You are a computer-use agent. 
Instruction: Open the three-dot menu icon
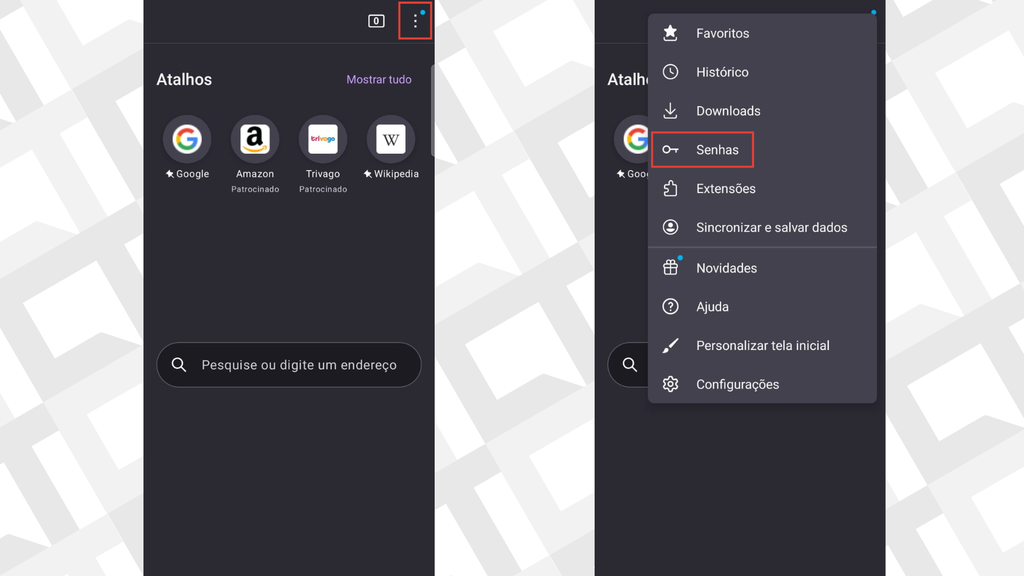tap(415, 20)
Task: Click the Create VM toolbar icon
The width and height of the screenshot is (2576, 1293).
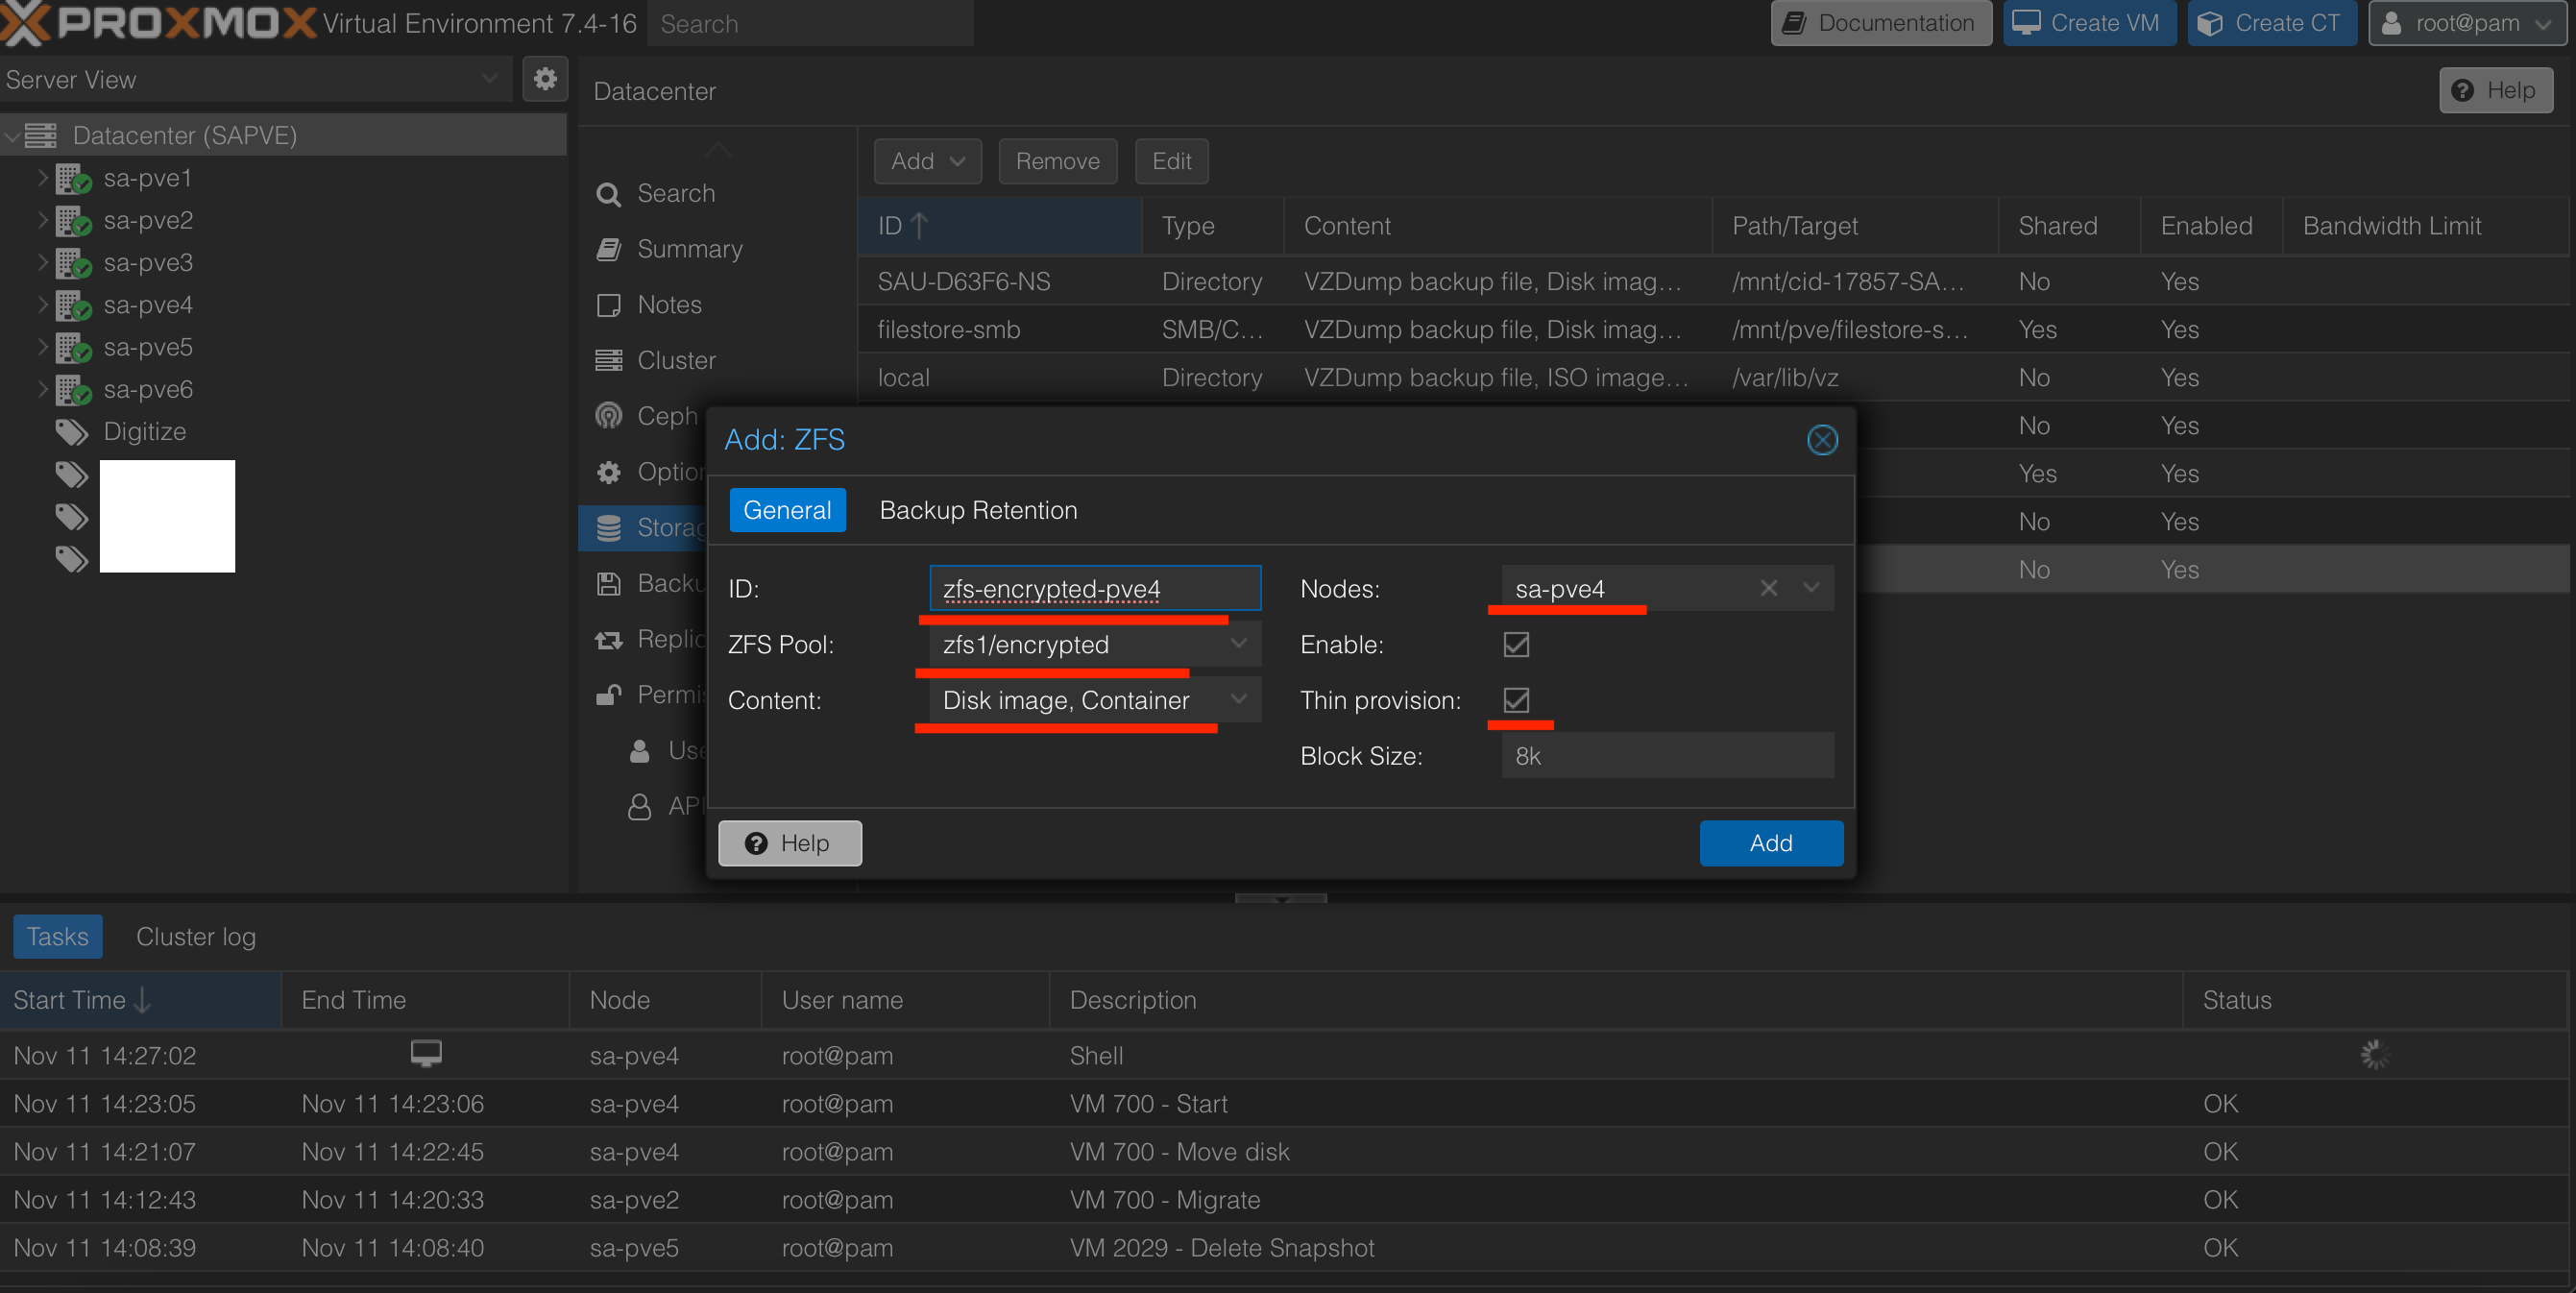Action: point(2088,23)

* * *

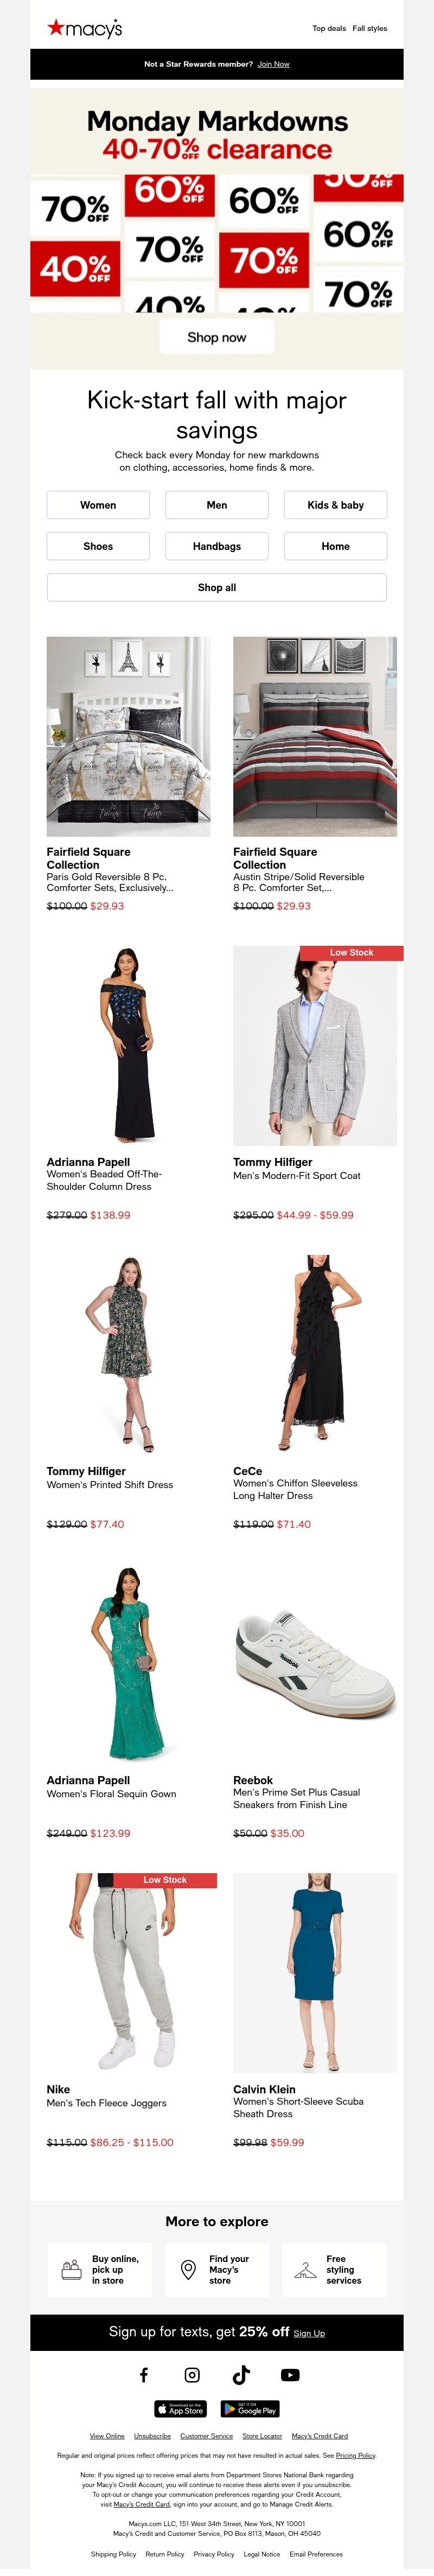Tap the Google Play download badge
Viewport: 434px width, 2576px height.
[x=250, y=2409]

Set task
In the material above, rewrite the stretch from the line containing "Task: Click the Create VM toolbar icon" through the line containing "Action: point(2088,23)", substituting "screen capture" for "screenshot" and changing nothing else. Give only those lines and omit the pictures.

Final result
Task: Click the Create VM toolbar icon
The width and height of the screen capture is (2576, 1293).
Action: point(2088,23)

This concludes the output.